For a mini-vacation my partner and I went to Amsterdam and heard our colleague Melle Weijters in recital. He’s a fantastic guitarist and specializes in microtonal instruments, and on Sunday he played his 31-tone guitar with the 31-tone organ—handled by Guus Janssen—at the Muziekgebouw. I don’t do reviews but I can point you to one (in Dutch or English). Instead I’ll write a few short thoughts from that afternoon.
The recital had eight pieces, five by Weijters & Janssen plus three by Oliver Nelson, Django Reinhardt and Ornette Coleman. Weijters is an accomplished jazz musician and this show was called MicroBlues. I especially liked that Nelson’s “Stolen Moments” has a static, repetitive melody with smoothly changing chords underneath, and having more inflections or notes available on a 31-tone instrument allowed the musicians to be more expressive with finer gradations.
The normal scale of 12 notes per octave is what we use today but the 31-note scale is much older, dating back to the 17th-century. There are many, many books and internet pages on this topic so I won’t go into detail. Suffice to say there are about five narrower semitones for every two normal semitones, implying that if you want to play this kind of music on your own guitar and organ you will need many more frets and pipes!

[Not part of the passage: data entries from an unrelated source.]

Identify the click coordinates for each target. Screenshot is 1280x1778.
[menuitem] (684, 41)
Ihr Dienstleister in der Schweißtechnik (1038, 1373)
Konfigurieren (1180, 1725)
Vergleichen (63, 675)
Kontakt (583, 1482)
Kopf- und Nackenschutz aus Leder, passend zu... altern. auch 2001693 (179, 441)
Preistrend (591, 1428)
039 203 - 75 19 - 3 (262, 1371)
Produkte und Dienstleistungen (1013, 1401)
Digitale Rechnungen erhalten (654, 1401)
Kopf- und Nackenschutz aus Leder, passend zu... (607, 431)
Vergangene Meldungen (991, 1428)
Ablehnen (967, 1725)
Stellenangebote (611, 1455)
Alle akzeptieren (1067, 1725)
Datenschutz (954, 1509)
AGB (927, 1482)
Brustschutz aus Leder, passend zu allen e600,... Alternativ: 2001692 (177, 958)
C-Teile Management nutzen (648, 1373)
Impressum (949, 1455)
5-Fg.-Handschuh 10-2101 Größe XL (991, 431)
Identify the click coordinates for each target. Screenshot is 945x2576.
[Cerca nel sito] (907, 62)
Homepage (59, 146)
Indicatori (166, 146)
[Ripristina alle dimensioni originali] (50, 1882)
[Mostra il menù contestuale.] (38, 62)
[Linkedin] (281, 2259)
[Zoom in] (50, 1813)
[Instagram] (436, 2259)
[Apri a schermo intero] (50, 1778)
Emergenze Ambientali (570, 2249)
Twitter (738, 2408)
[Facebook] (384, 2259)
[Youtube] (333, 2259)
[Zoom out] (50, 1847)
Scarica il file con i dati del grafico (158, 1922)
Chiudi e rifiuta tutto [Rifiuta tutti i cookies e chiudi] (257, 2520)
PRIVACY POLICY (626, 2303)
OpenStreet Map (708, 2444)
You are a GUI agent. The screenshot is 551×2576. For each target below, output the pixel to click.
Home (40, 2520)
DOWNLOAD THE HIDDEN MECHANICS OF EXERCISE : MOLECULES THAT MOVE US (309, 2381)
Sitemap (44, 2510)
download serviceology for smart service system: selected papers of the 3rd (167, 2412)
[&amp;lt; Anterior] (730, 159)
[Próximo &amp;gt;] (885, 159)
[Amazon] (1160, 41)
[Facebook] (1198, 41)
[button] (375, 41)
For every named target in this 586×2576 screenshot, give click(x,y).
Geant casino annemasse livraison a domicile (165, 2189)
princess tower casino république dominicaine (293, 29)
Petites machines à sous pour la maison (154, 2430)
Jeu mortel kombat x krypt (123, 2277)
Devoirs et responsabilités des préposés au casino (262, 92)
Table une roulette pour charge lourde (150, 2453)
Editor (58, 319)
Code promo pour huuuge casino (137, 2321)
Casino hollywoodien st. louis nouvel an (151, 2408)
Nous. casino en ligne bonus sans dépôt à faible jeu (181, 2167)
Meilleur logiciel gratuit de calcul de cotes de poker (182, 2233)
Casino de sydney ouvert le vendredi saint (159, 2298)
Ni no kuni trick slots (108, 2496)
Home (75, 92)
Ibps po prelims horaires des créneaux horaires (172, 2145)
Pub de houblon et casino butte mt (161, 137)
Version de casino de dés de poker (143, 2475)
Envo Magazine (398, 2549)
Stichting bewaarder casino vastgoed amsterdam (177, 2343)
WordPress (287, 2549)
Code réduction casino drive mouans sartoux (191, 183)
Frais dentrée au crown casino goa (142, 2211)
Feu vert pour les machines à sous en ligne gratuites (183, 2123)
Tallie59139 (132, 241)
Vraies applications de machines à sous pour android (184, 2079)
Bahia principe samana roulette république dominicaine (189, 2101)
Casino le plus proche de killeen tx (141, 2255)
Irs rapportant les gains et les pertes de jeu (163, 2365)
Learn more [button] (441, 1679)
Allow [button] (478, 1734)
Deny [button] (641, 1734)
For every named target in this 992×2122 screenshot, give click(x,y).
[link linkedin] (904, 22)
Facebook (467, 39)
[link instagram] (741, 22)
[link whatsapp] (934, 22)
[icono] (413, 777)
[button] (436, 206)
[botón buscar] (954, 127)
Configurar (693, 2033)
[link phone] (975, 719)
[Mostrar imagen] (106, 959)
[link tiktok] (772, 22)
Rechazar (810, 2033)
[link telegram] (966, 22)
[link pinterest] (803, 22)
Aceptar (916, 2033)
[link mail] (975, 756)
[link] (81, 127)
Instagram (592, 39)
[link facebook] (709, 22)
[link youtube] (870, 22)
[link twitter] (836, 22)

Weijters and Janssen played us their own compositions inspired by jazz, blues and medieval song. It was a riot of harmony and colour, and such a joy to hear the famous 31-tone organ in duet with guitar—and played by guitar. Weijters took charge of the bellows with, first, a MIDI guitar controller then, later, a pair of Wii game controllers as he and Janssen acted out a game of table tennis, their gestures being interpreted by computer to play the organ pipes.
It was especially interesting to hear Fokker’s 31-tone cadences based on the overtone and undertone series, which Weijters had programmed into the computer. Adriaan Fokker, a scientist and music theorist, instigated the construction of this organ after being inspired by Christiaan Huygens‘s 17th-century writings on this system of tuning.
Another person who knows this scale intimately and has written about it is Siemen Terpstra, and it was wonderful to meet him after the performance. Terpstra is well-known for microtonal theory and keyboard design. He lives in Amsterdam but I was surprised to learn that he actually comes from a town in Canada only 30 km from where I lived. In fact one of his microtonal keyboards may have been quietly sitting in the electronic music studio where I did my master’s degree. Some investigation and follow-up is underfoot!
A quick search on the internet on any of these subjects will turn up many pages worth reading. This information is also likely found in books at your local library, so there is no excuse to learn more about it. I haven’t composed yet in a 31-tone scale but now I am inspired and I hope you will be too. It accommodates the conventional 12-note chromatic scale perfectly well (better, even) and offers subtle gradations of inflection as well as more exotic or Renaissance-leaning melodic and harmonic choices.
Many thanks to our gracious hosts, Melle and Hann, for the lovely weekend. (And for the salty caramel chocolate!)